Michaël Nyman
Information
Portrait of Michael Nyman, contemporary music composer, who scored the soundtrack for The Piano and also The Draughtsman's Contract... Nicknamed the "dandy conformist", he mixes classical and baroque music with more contemporary sounds.
Context
Born in London on the 23rd of March 1944, the composer and pianist Michael Nyman, a graduate from the Royal Academy of Music and King's College London, began his career as musicologist publishing a work of reference in 1974 on new music: Experimental Music: Cage & Beyond. At the same time as this theoretical activity, Nyman, from the end of the 1960s, collaborated with unusual contemporary music groups such as the Scratch Orchestra and the Portsmouth Sinfonia beside musicians like Brian Eno and Gavin Bryars.

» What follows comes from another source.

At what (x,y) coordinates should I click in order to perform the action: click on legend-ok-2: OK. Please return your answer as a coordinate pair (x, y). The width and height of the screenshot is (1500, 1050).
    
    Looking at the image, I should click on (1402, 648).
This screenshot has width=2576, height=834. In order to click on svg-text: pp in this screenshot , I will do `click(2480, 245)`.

In 1976 he founded his own orchestra and resolutely joined the neoclassical tendency of the minimalist movement (a return to tonality, usage of fragments of traditional work skilfully remixed, with a pulsating beat). In 1982 Nyman wrote the sound track for the Peter Greenaway film, The Draughtsman's Contract. This collaboration will continue until the 90s giving birth to a number of masterpieces (Drowning by Numbers (1988), Prospero's Books (1991)).

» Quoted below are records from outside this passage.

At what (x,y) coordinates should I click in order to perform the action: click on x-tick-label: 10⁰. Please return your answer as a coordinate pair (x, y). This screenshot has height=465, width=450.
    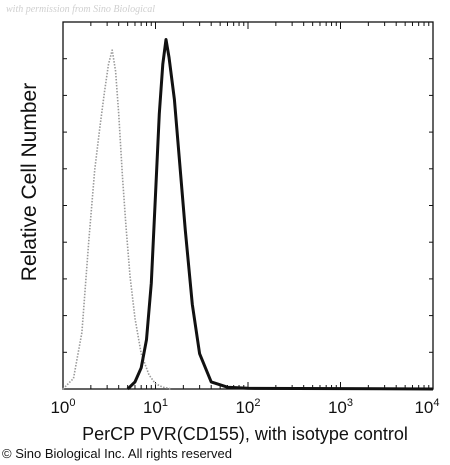
    Looking at the image, I should click on (62, 407).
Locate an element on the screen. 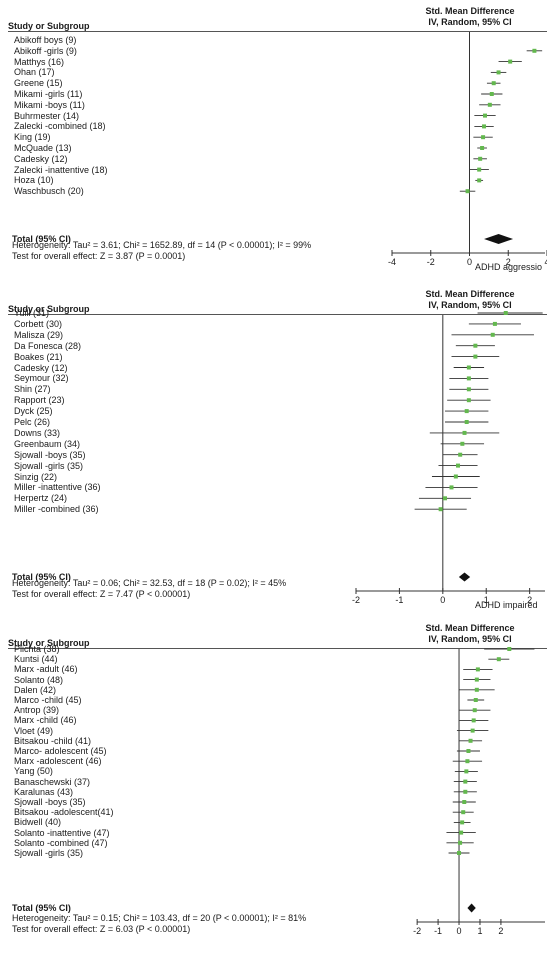 Image resolution: width=547 pixels, height=961 pixels. study-label: Shin (27) is located at coordinates (32, 390).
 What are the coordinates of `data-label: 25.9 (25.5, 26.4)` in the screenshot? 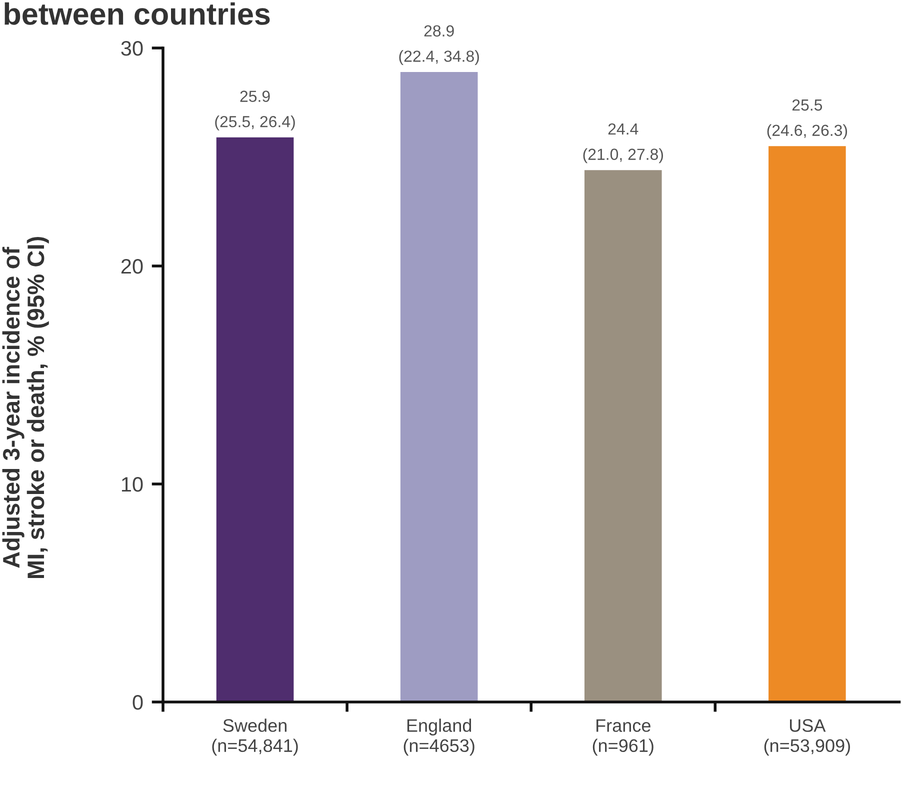 It's located at (255, 110).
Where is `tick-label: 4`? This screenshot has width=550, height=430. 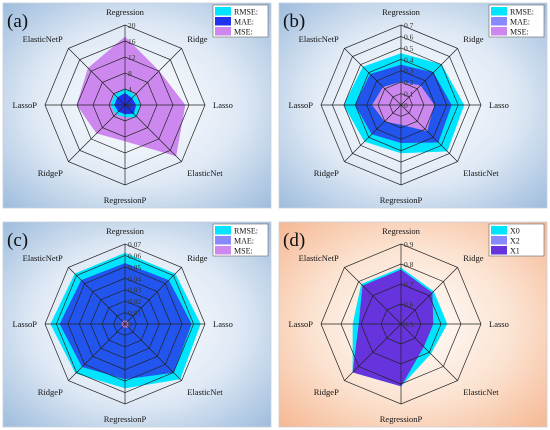
tick-label: 4 is located at coordinates (130, 90).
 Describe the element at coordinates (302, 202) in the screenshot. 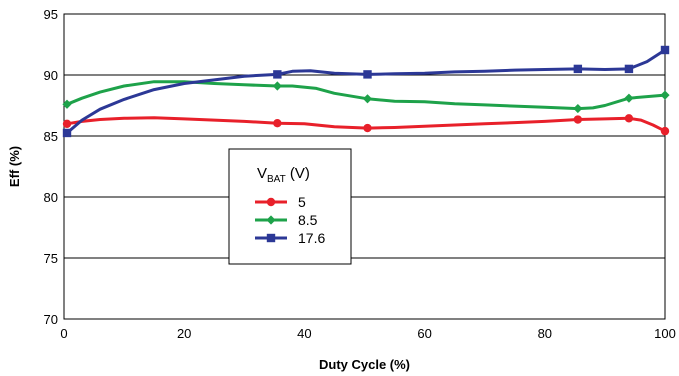

I see `legend-label: 5` at that location.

Ever more in demand for cinema, Nyman would compose some 75 film scores amongst which the score for The Piano by Jane Campion, Palme d'Or at the Cannes Festival 1993. Working voluntarily for dance and fashion, Nyman is also the author of several operas, a series of concertos (of which one for violin made by Gidon Kremer in 2003), and piano works, one of which he has recently given a reference version of:The Piano Sings (2005).